__WRITTEN EXERCISE A__
Render the rows that follow the carbon farming article as a JSON list of strings, one string per line, and omit blank lines. Leave the pictures out.
— Start SELECTED TEXT —
On the rolling hills of Winona, a fine merino sheep stud, a quiet revolution is taking place which Australian farmers hope will eventually see them selling soil carbon credits in the fight against climate change.
Winona’s Colin Seis is one of the country’s leading “carbon farmers” and has for the past 10 years been encouraging the extraction of greenhouse gas CO² from the atmosphere and increasing the carbon content of his soil to improve pastures.
Seis estimates he has sequestered a total of 73,786 tonnes of CO² equivalent, or 7,386 tonnes each year. As he only emits 2,200 tonnes farming, he has a credit of 5,186 tonnes of carbon.
Under Australia’s planned carbon emissions trading scheme, if Seis continues sequesting carbon and maintains his credit, he could sell 5,186 tonnes for US$40,706 to US$102,086, depending if the price is US$8 a tonne or US$20 a tonne.
Australia wants a formal carbon trading scheme running by 2011, with agriculture possibly included in 2015.
Australia’s planned Emissions Trading Scheme (ETS) will have a fixed US$8 a tonne price in the first year, followed by an open market with an expected price of US$20 a tonne. But it is unclear what type of credit farmers would be allocated in a future ETS.
“Soil is the largest carbon sink we have control of. It’s a major answer [to climate change] yet it’s been overlooked,” said Seis. “It’s so obvious because plants are the only thing taking CO² out of the atmosphere.”
The Chicago Climate Exchange in the US has been trading soil carbon since 2005 but it is not an official offset under the Kyoto Protocol. The UN food and agriculture organization and conservation farmers are pushing for the rules to be changed at the Copenhagen climate conference in December.
— End SELECTED TEXT —
— Start INPUT MATERIAL —
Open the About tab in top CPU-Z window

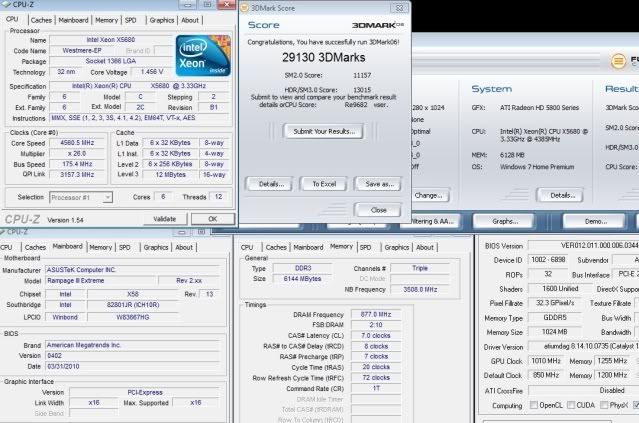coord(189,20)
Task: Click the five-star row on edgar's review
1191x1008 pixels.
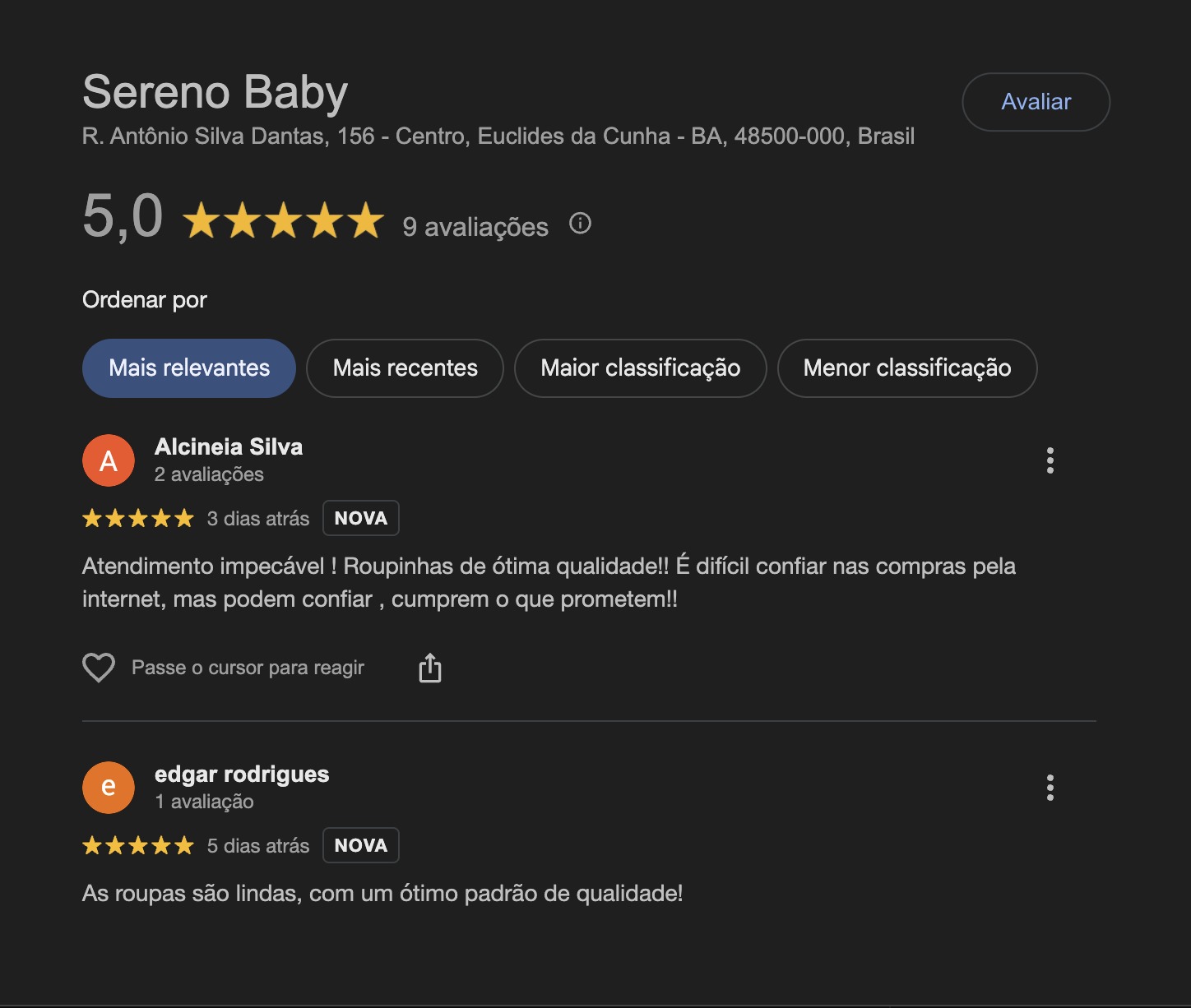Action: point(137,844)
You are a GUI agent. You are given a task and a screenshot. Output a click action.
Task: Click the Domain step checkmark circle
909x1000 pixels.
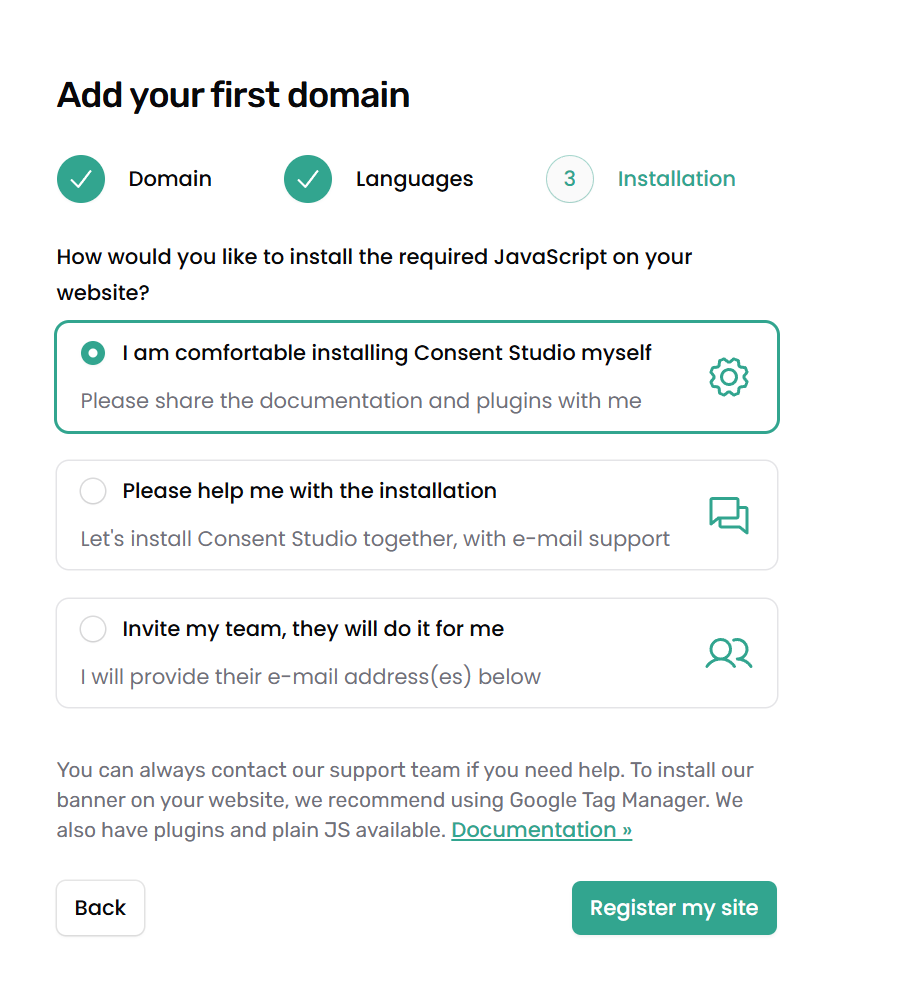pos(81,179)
— End INPUT MATERIAL —
__WRITTEN EXERCISE B__
Which calendar years are named in the carbon farming article?

__TASK RESPONSE A__
[
  "Open the About tab in top CPU-Z window",
  "coord(189,20)",
  "Task: Click the five-star row on edgar's review",
  "1191x1008 pixels.",
  "Action: point(137,844)",
  "You are a GUI agent. You are given a task and a screenshot. Output a click action.",
  "Task: Click the Domain step checkmark circle",
  "909x1000 pixels.",
  "pos(81,179)"
]

__TASK RESPONSE B__
2011, 2015, 2005